Given the diverse professions that require professional writing skills, the curriculum is ambitious in scope, offering a variety of courses that enable students to further specialize in one of three tracks — fiction, poetry and creative non-fiction; writing for TV and media; and writing for diplomacy and international organizations. “They are all imagined professionally and interrelated,” Abboushi elaborates. “Screenplays are often now adapted from novels and plays, and copywriters in advertising agencies are often poets.”
Abboushi is herself a writer, having recently completed a novel. “It wasn’t a conscious decision, to write. While writing for my Ph.D. thesis on colonialist literature, I wrote a piece for the Times Literary Supplement which gained interest from the region,” she says.
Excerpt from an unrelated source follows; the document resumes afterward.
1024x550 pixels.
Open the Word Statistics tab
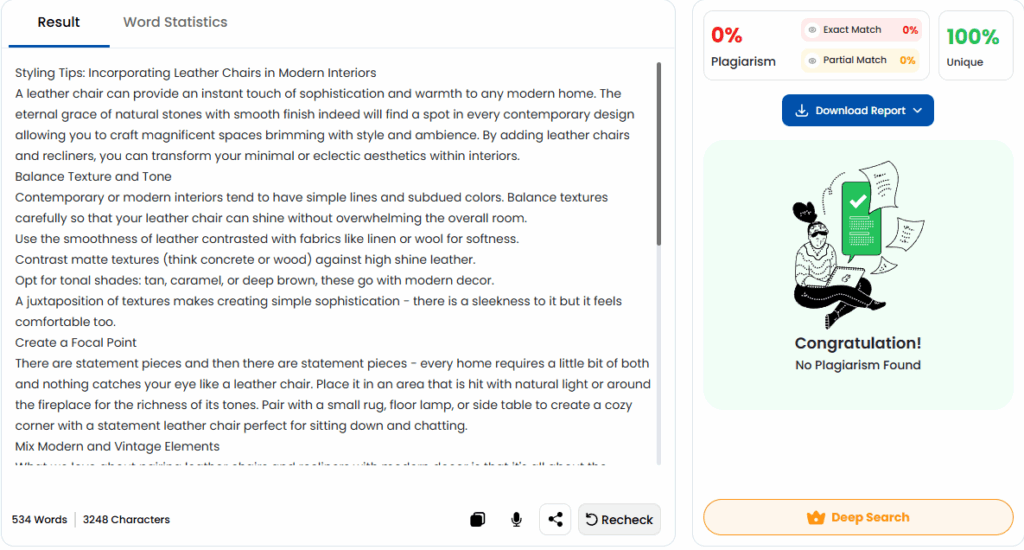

Travel is a prominent theme in Abboushi’s novel, and last semester she used her experience to teach a course on travel writing. Recognizing through her own experience how motivating it is to have your work published, Abboushi is collating the travel pieces written by her students in an anthology titled “Beirut for Beirutis,” to be published online.
Abboushi values the freedom to work on new concepts, yet another reason she appreciates LAU. “The university is very welcoming,” she shares. “It’s reinventing itself and open to new ideas. There is a lot of space in Lebanon to try things out and create something. It’s open to possibilities.”